36

I gather data from 4 df's and would like to merge them by rownames. I am looking for an efficient way to do this. This is a simplified version of the data I have.

df1           <- data.frame(N= sample(seq(9, 27, 0.5), 40, replace= T),
                            P= sample(seq(0.3, 4, 0.1), 40, replace= T),
                            C= sample(seq(400, 500, 1), 40, replace= T))
df2           <- data.frame(origin= sample(c("A", "B", "C", "D", "E"), 40,
                                           replace= T),
                            foo1= sample(c(T, F), 40, replace= T),
                            X= sample(seq(145600, 148300, 100), 40, replace= T),
                            Y= sample(seq(349800, 398600, 100), 40, replace= T))
df3           <- matrix(sample(seq(0, 1, 0.01), 40), 40, 100)
df4           <- matrix(sample(seq(0, 1, 0.01), 40), 40, 100)
rownames(df1) <- paste("P", sprintf("%02d", c(1:40)), sep= "")
rownames(df2) <- rownames(df1)
rownames(df3) <- rownames(df1)
rownames(df4) <- rownames(df1)

| Data shown |
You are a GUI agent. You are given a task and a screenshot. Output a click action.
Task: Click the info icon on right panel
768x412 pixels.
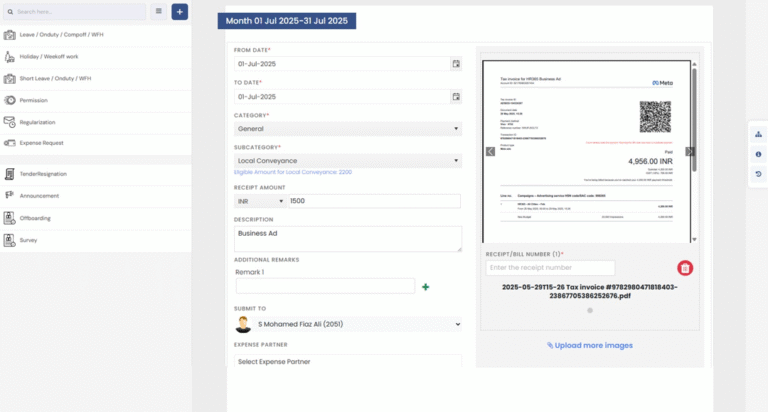pyautogui.click(x=758, y=154)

| What the task asks |
Quote the post about merging data frames by row names, starting at "I gather data" and ending at "100), 40, replace= T))".

| Correct output |
I gather data from 4 df's and would like to merge them by rownames. I am looking for an efficient way to do this. This is a simplified version of the data I have.

df1           <- data.frame(N= sample(seq(9, 27, 0.5), 40, replace= T),
                            P= sample(seq(0.3, 4, 0.1), 40, replace= T),
                            C= sample(seq(400, 500, 1), 40, replace= T))
df2           <- data.frame(origin= sample(c("A", "B", "C", "D", "E"), 40,
                                           replace= T),
                            foo1= sample(c(T, F), 40, replace= T),
                            X= sample(seq(145600, 148300, 100), 40, replace= T),
                            Y= sample(seq(349800, 398600, 100), 40, replace= T))